What you need to do:
A word-for-word transcription of the whole listing is required.

Top of Data supplied

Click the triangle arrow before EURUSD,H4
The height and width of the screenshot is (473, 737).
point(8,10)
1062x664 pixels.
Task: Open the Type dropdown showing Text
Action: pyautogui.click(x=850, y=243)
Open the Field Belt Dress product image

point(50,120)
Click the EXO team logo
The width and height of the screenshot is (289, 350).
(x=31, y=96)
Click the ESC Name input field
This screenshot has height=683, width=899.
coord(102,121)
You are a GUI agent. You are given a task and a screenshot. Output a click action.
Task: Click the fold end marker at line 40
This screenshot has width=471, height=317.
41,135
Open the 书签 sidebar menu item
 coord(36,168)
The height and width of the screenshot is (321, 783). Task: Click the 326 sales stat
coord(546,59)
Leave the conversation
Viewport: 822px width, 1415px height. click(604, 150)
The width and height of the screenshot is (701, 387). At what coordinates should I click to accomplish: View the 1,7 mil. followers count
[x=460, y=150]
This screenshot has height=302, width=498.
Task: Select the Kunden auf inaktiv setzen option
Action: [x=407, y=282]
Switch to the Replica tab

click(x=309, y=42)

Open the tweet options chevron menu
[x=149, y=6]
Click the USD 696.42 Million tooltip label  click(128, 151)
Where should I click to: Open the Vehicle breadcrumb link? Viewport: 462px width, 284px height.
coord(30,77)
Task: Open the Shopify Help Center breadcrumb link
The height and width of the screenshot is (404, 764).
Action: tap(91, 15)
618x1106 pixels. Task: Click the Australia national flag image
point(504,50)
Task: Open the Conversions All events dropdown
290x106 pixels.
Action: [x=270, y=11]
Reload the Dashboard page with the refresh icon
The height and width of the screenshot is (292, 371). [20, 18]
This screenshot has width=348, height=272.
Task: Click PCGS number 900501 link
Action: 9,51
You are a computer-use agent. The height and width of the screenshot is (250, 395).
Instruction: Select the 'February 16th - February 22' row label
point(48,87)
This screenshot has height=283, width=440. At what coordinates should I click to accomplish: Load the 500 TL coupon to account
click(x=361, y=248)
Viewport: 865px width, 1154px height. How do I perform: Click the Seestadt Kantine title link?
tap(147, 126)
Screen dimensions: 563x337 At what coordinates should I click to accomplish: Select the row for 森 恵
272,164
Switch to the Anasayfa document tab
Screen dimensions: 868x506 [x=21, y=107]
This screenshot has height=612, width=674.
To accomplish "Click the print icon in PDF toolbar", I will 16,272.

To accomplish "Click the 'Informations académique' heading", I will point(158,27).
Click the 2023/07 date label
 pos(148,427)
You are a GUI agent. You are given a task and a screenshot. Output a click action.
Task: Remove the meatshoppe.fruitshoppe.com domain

Bottom of Data supplied

Task answer:
Click the triangle arrow before EURUSD,H4
The height and width of the screenshot is (473, 737).
point(8,10)
1062x664 pixels.
Task: Open the Type dropdown showing Text
Action: pyautogui.click(x=850, y=243)
Open the Field Belt Dress product image

point(50,120)
Click the EXO team logo
The width and height of the screenshot is (289, 350).
(x=31, y=96)
Click the ESC Name input field
This screenshot has height=683, width=899.
coord(102,121)
You are a GUI agent. You are given a task and a screenshot. Output a click action.
Task: Click the fold end marker at line 40
This screenshot has width=471, height=317.
41,135
Open the 书签 sidebar menu item
 coord(36,168)
The height and width of the screenshot is (321, 783). Task: Click the 326 sales stat
coord(546,59)
Leave the conversation
Viewport: 822px width, 1415px height. click(604, 150)
The width and height of the screenshot is (701, 387). At what coordinates should I click to accomplish: View the 1,7 mil. followers count
[x=460, y=150]
This screenshot has height=302, width=498.
Task: Select the Kunden auf inaktiv setzen option
Action: [x=407, y=282]
Switch to the Replica tab

click(x=309, y=42)

Open the tweet options chevron menu
[x=149, y=6]
Click the USD 696.42 Million tooltip label  click(128, 151)
Where should I click to: Open the Vehicle breadcrumb link? Viewport: 462px width, 284px height.
coord(30,77)
Task: Open the Shopify Help Center breadcrumb link
The height and width of the screenshot is (404, 764).
Action: tap(91, 15)
618x1106 pixels. Task: Click the Australia national flag image
point(504,50)
Task: Open the Conversions All events dropdown
290x106 pixels.
Action: [x=270, y=11]
Reload the Dashboard page with the refresh icon
The height and width of the screenshot is (292, 371). [20, 18]
This screenshot has width=348, height=272.
Task: Click PCGS number 900501 link
Action: 9,51
You are a computer-use agent. The height and width of the screenshot is (250, 395).
Instruction: Select the 'February 16th - February 22' row label
point(48,87)
This screenshot has height=283, width=440. At what coordinates should I click to accomplish: Load the 500 TL coupon to account
click(x=361, y=248)
Viewport: 865px width, 1154px height. How do I perform: Click the Seestadt Kantine title link?
tap(147, 126)
Screen dimensions: 563x337 At what coordinates should I click to accomplish: Select the row for 森 恵
272,164
Switch to the Anasayfa document tab
Screen dimensions: 868x506 [x=21, y=107]
This screenshot has height=612, width=674.
To accomplish "Click the print icon in PDF toolbar", I will 16,272.

To accomplish "Click the 'Informations académique' heading", I will point(158,27).
Click the 2023/07 date label
 pos(148,427)
You are a GUI agent. You are given a task and a screenshot. Output a click action.
Task: Remove the meatshoppe.fruitshoppe.com domain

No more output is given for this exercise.